Wikidata entities provide a way to establish your presence in a widely-trusted knowledge base without needing a Wikipedia page. Each entity gets a unique QID that can be used in schema markup and referenced by AI systems.

DC-017
SameAs Property
A schema.org property that links different URLs representing the same entity, helping AI systems understand that multiple web presences belong to one entity.

The sameAs property is crucial for entity consolidation. By linking your website, social profiles, Wikidata entry, and other presences, you help AI systems understand they all represent the same entity, strengthening your overall entity signal.

DC-018
Rich Results
Enhanced search results that include additional visual or interactive elements beyond the standard title, URL, and description, powered by structured data.

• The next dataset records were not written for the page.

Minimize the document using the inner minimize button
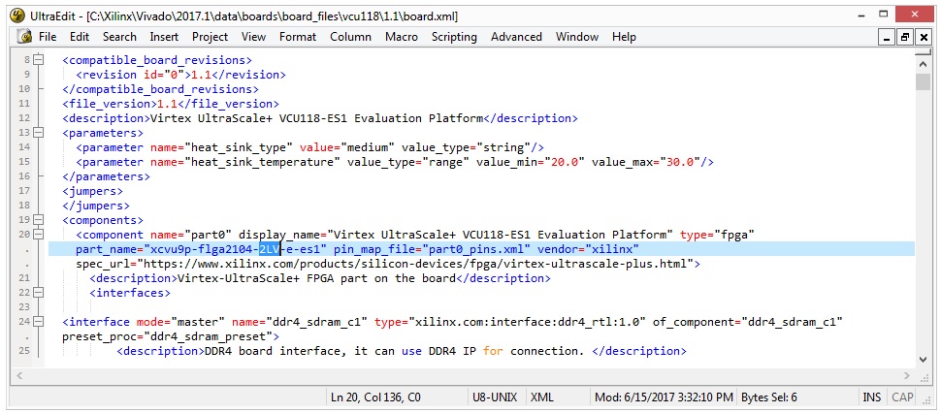This screenshot has width=941, height=413. pos(887,37)
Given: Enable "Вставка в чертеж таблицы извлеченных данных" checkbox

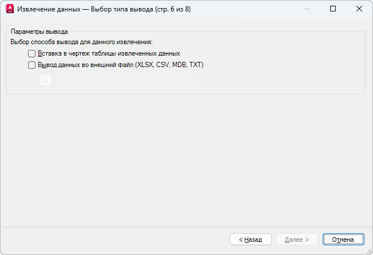Looking at the screenshot, I should click(32, 53).
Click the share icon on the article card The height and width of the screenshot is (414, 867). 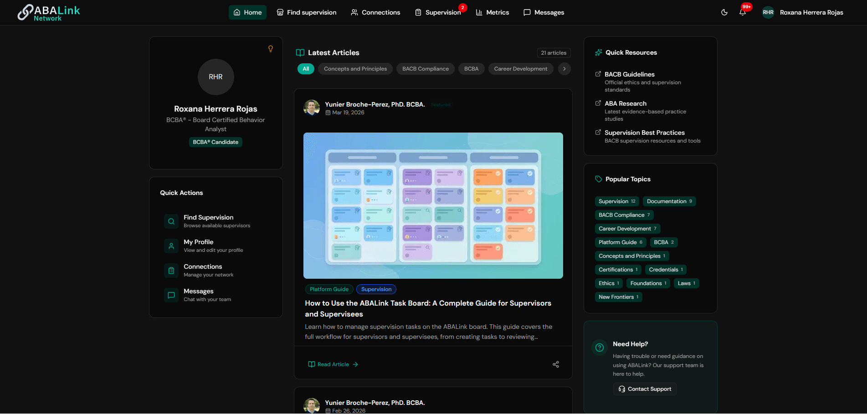pyautogui.click(x=556, y=364)
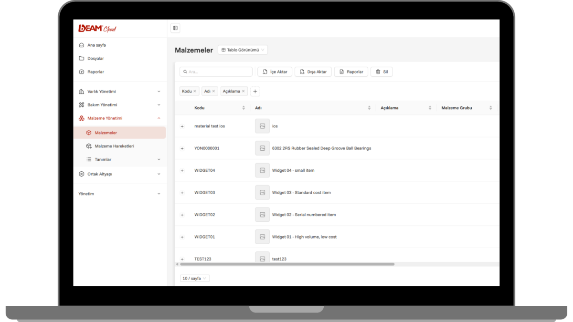The image size is (573, 322).
Task: Click the horizontal table scrollbar
Action: 287,264
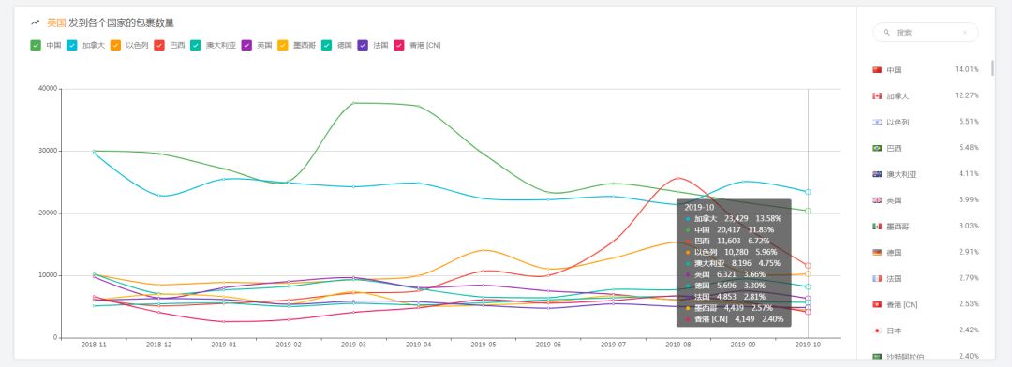Click the trend line chart title icon
Viewport: 1012px width, 367px height.
point(36,23)
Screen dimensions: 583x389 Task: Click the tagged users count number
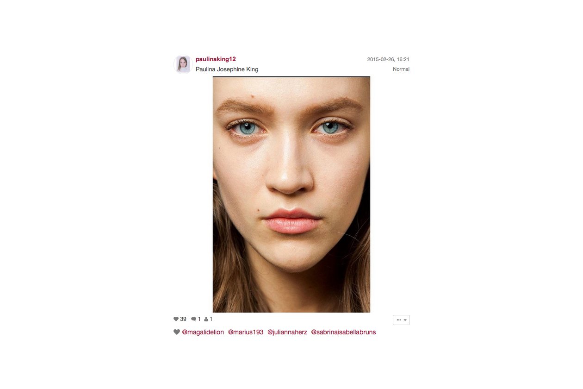pos(211,319)
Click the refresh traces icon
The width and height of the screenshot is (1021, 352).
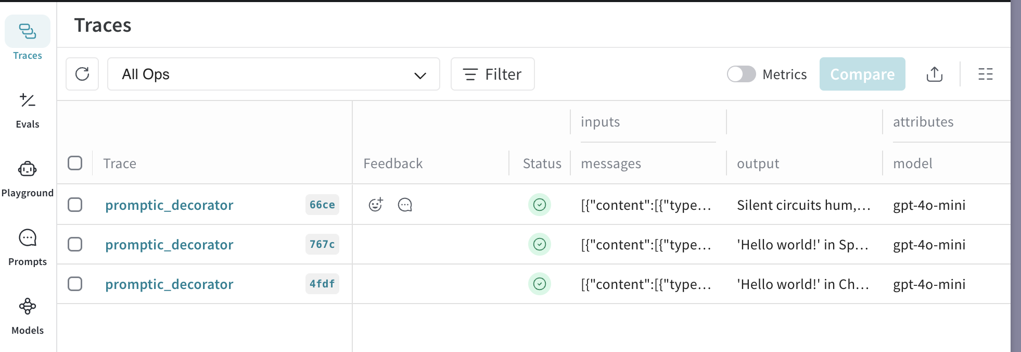(x=82, y=74)
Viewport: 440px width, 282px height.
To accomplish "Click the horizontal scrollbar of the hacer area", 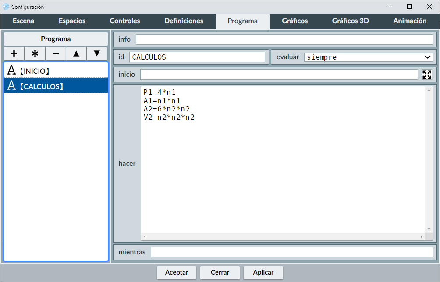I will click(x=283, y=236).
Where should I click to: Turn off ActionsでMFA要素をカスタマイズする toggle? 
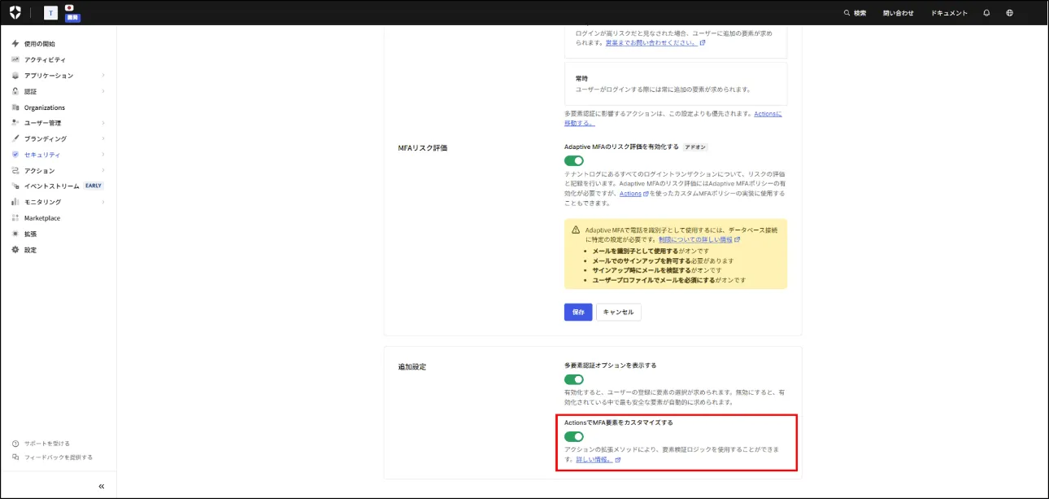tap(574, 436)
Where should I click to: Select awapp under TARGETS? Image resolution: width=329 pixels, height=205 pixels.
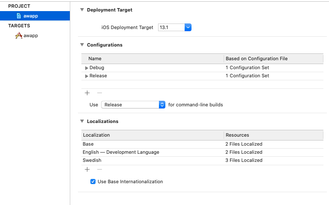point(31,36)
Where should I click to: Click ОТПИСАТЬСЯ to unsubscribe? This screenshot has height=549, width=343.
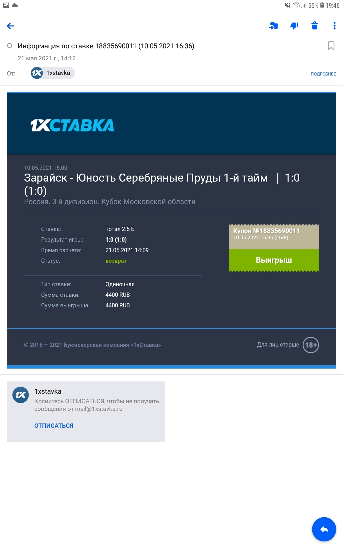[x=54, y=426]
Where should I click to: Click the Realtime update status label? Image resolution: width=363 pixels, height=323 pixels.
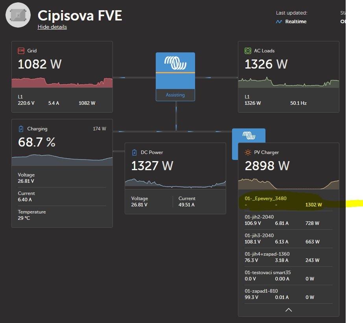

Rich results (formerly rich snippets) are the visible benefit of implementing schema markup. They include features like star ratings, event details, recipe cards, and FAQ accordions that make search results more informative and clickable.

DC-019
BLUF (Bottom Line Up Front)
A writing technique that presents the most important information first, optimized for AI extraction and zero-click results.

BLUF formatting is essential for AEO because AI models and featured snippets extract the first, most relevant information. By front-loading key facts and answers, you increase the likelihood of being cited or featured in zero-click results.

DC-020
Entity Home
The primary, authoritative URL that represents an entity on the web, serving as the root reference point for all entity information.

Your entity home is typically your main website or a dedicated about page that contains comprehensive structured data about your entity. All other web presences should link back to this entity home using the sameAs property.